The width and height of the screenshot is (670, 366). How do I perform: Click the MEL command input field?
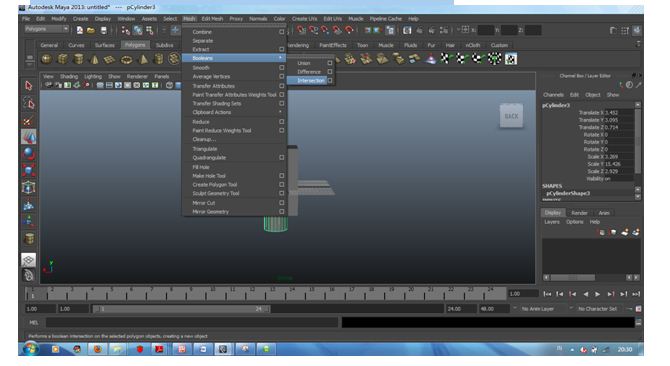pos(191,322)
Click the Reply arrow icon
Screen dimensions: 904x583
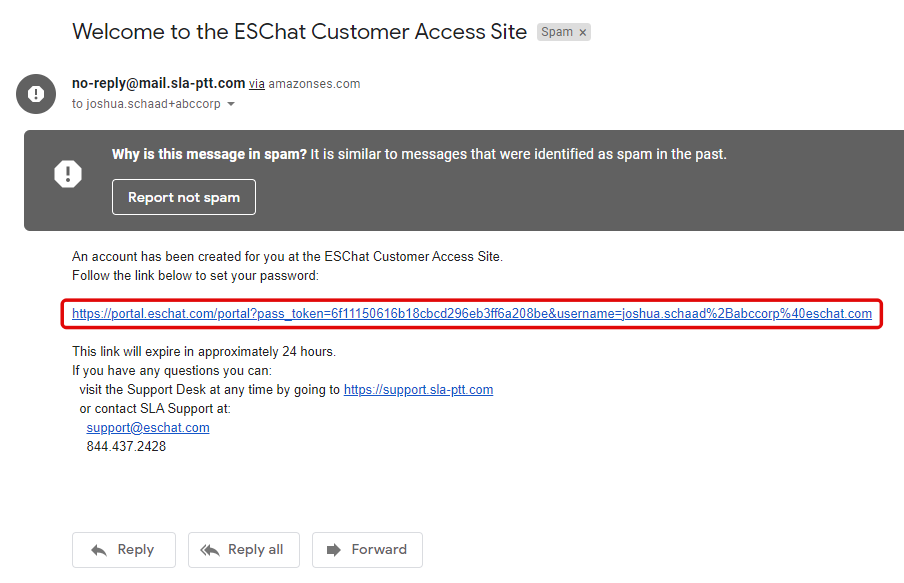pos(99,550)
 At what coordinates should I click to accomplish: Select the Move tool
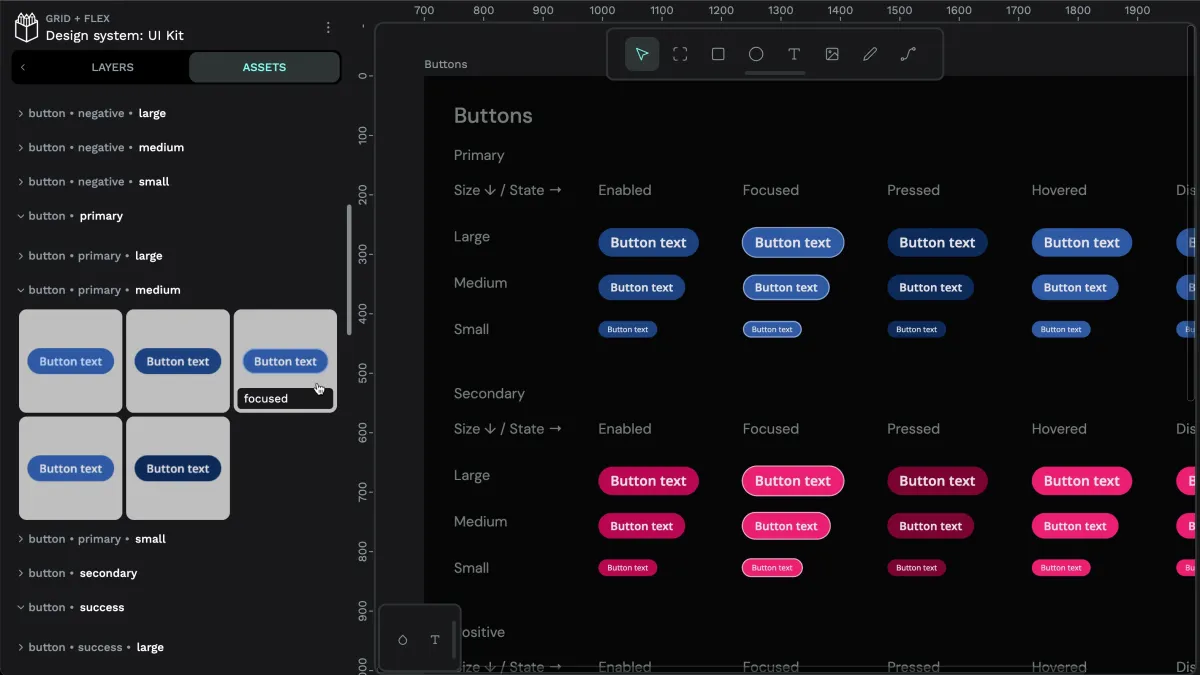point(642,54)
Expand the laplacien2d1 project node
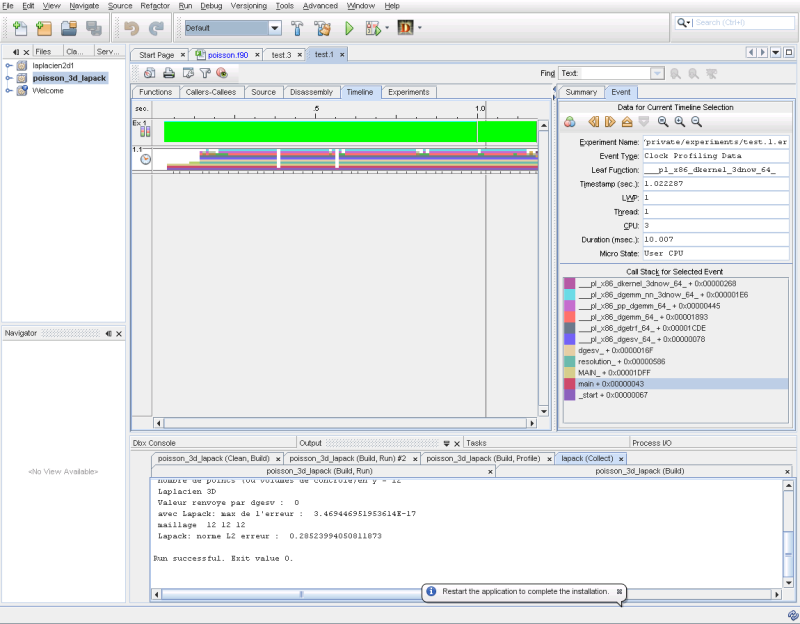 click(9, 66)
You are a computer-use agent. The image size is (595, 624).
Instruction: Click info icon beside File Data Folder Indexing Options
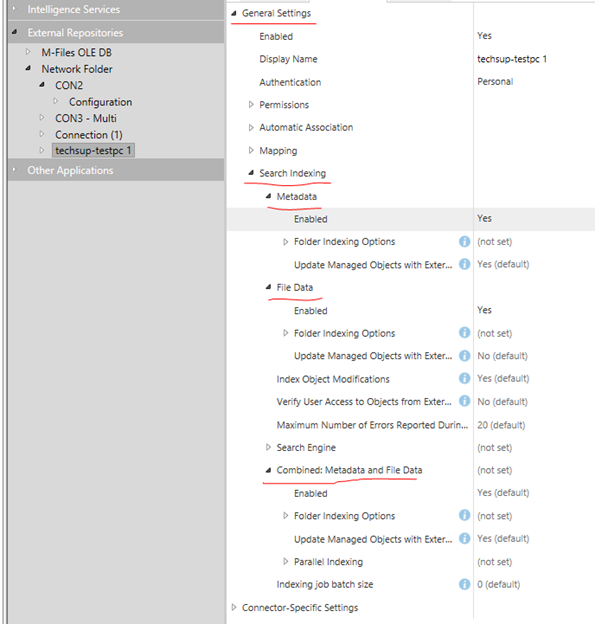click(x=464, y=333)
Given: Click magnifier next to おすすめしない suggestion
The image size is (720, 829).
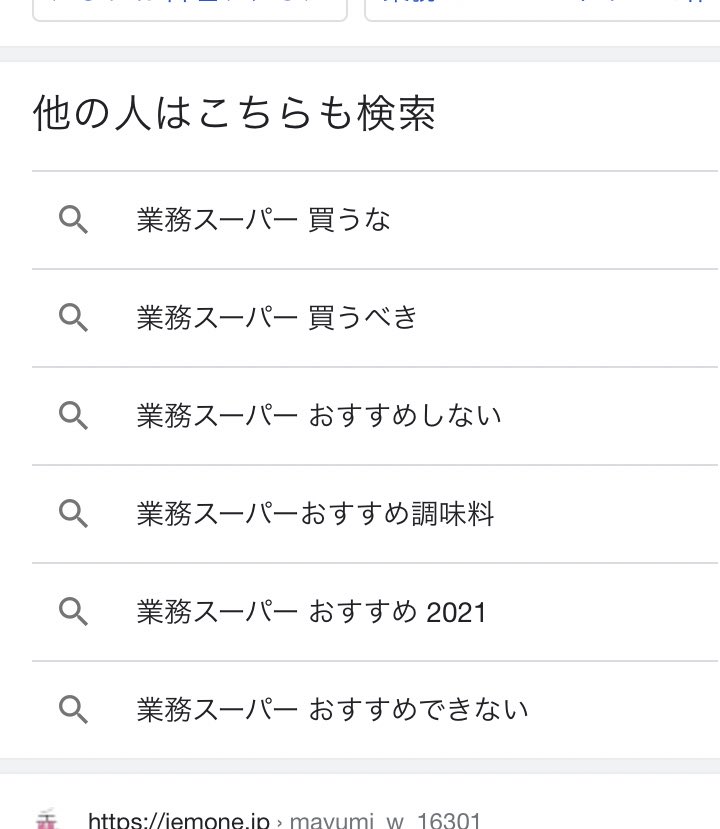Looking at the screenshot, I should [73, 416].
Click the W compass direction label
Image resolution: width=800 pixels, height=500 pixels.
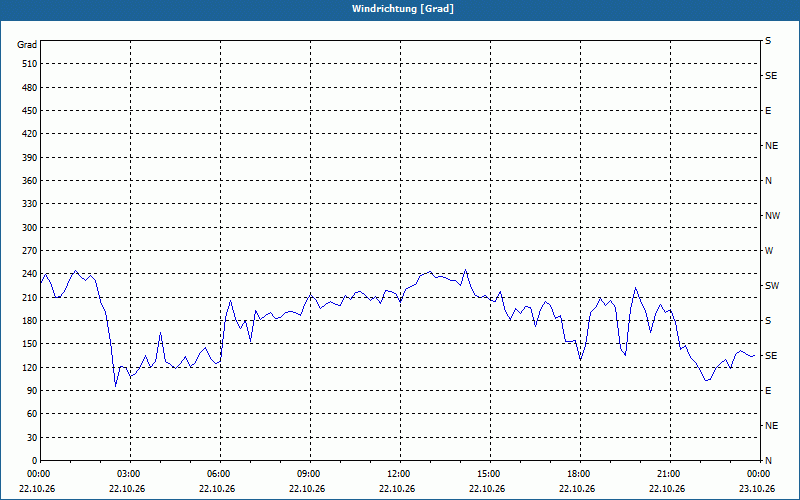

What you need to do: What you print must be exactly the lines from the one containing "At what coordinates" through the last line of the material, and no pictures.

Answer for the task:
 At what coordinates should I click to accomplish: Select the Move tool
point(642,54)
Expand the laplacien2d1 project node
 click(9, 66)
You are a computer-use agent. The image size is (595, 624).
Instruction: Click info icon beside File Data Folder Indexing Options
click(x=464, y=333)
Given: Click magnifier next to おすすめしない suggestion
The image size is (720, 829).
Looking at the screenshot, I should [73, 416].
Click the W compass direction label
Image resolution: width=800 pixels, height=500 pixels.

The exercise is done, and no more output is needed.